November 28th.--I have grown wofully aristocratic in my tastes, I fear,
since coming to England; at all events, I am conscious of a certain
disgust at going to dine in a house with a small entrance-hall and a
narrow staircase, parlor with chintz curtains, and all other arrangements
on a similar scale. This is pitiable. However, I really do not think I
should mind these things, were it not for the bustle, the affectation,
the intensity, of the mistress of the house. It is certain that a woman
in England is either decidedly a lady or decidedly not a lady. There
seems to be no respectable medium. Bill of fare: broiled soles, half of
a roast pig, a haricot of mutton, stewed oysters, a tart, pears, figs,
with sherry and port wine, both good, and the port particularly so. I
ate some pig, and could hardly resist the lady's importunities to eat
more; though to my fancy it tasted of swill,--had a flavor of the pigsty.
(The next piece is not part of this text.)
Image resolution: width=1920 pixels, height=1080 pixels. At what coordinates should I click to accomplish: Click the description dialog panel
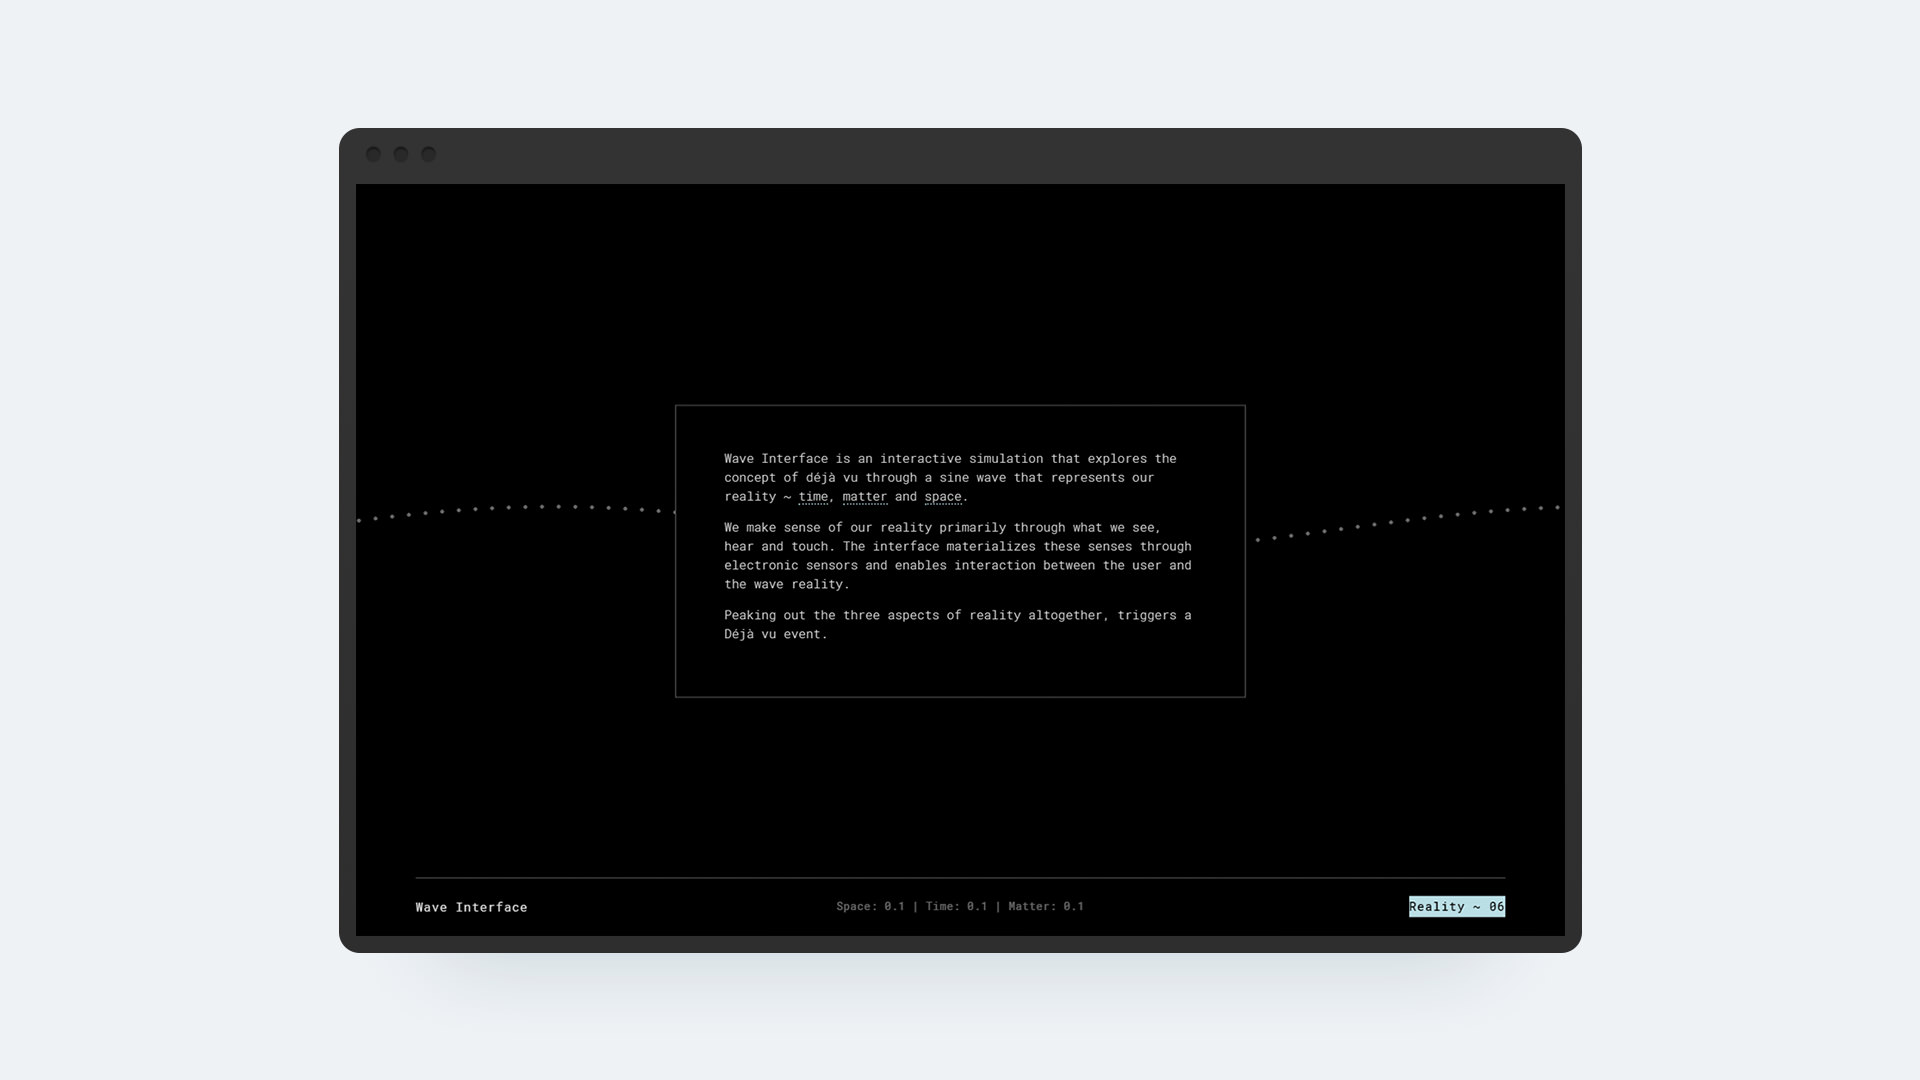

On the parlor table were some poor editions of popular books,
Longfellow's poems and others. The lady affects a literary taste, and
bothered me about my own productions.
A beautiful subject for a romance, or for a sermon, would be the
subsequent life of the young man whom Jesus bade to sell all he had and
give to the poor; and he went away sorrowful, and is not recorded to have
done what he was bid.

December 11th.--This has been a foggy morning and forenoon, snowing a
little now and then, and disagreeably cold.